For the record, I was going to write something nice about Emily Stimpson before this whole papal interview explosion. I attacked her twice recently (here and here), but she has been absolutely killing it in her last two columns—by killing it I mean writing the kind of piece that got me reading (and returning to) the very right-wing catholicvote.org in the first place.
First, there was this eminently share-able column on “grace hacks”. Then there wasthis piece on “having it all”. Hear me out! Yes, the mommy wars is a tired topic, and yes, Stimpson takes a predictably conservative line. “I do think women are fooling themselves,” she says, “if they think the work they do outside the home matters more than the work they do inside the home.”
But just before that, she writes:
Ultimately, like Corey, I think every woman has to decide for herself where she’s called and how she can best find the balance between her personal and professional life. I also know plenty of women who firmly believe they’re better mothers for the time they spend at their professional work.
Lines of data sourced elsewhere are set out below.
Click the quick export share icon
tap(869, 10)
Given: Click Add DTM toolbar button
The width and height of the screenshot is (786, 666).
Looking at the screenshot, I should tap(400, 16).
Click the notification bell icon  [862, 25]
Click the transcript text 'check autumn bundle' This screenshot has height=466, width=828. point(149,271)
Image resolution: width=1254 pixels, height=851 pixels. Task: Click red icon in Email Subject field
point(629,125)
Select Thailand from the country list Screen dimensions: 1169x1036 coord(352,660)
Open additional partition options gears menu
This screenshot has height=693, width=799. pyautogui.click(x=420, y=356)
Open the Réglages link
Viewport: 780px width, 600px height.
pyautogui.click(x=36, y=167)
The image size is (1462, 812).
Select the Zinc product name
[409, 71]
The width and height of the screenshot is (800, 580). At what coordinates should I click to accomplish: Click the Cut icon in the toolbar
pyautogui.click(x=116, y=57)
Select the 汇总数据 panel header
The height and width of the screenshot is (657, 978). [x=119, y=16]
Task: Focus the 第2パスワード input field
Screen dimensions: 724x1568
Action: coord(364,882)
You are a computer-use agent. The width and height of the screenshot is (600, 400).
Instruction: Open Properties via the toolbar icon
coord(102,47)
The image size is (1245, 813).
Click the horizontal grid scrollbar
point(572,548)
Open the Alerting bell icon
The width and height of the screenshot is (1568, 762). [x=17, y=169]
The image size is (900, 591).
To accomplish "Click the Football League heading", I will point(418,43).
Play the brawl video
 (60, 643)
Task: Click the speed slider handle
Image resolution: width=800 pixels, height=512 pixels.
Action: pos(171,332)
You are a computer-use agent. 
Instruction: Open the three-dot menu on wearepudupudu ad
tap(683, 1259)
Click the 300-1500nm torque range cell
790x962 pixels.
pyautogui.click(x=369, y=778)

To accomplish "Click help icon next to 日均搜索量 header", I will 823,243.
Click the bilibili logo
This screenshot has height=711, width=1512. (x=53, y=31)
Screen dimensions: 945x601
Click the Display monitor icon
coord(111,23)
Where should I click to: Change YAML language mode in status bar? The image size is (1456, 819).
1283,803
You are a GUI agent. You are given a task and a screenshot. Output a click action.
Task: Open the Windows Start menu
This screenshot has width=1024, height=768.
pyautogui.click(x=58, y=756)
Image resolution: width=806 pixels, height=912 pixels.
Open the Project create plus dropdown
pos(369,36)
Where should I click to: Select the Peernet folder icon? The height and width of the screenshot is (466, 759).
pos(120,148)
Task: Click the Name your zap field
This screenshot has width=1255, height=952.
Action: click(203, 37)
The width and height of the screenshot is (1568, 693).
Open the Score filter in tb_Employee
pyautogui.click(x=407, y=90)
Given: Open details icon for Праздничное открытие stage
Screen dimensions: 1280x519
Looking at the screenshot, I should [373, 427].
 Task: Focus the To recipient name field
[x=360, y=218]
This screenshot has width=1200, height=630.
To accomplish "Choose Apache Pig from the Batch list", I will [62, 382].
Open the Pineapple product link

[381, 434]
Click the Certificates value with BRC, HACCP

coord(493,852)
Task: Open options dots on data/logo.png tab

I take (most of) them at their word.
The two things she does in that paragraph—acknowledging individual difference and agreeing to take those who disagree with her at their word—are like two of the golden rules of discourse. Because she refuses to set sides against each other, she makes us (even those of us who disagree with her) way more willing to listen to her argument, which in this case comes from pretty moving personal testimony.
So, again, I was already planning to write something nice about Stimpson in this space.
Then, boom. Pope Francis talked to Antonio Spadaro, S.J., and the whole world had to decide how to react, and Stimpson chose the very best way.
In a column entitled “Is Francis Talking to Me?”, she writes:
I’m also coming to see that my task isn’t to worry about the words that were there for everyone else. My task is to focus on the words that were there for me. It’s to re-read every last line and ask at their conclusion, ‘Is Francis talking to me?’
Amen. The post is absolutely worth reading in its entirety.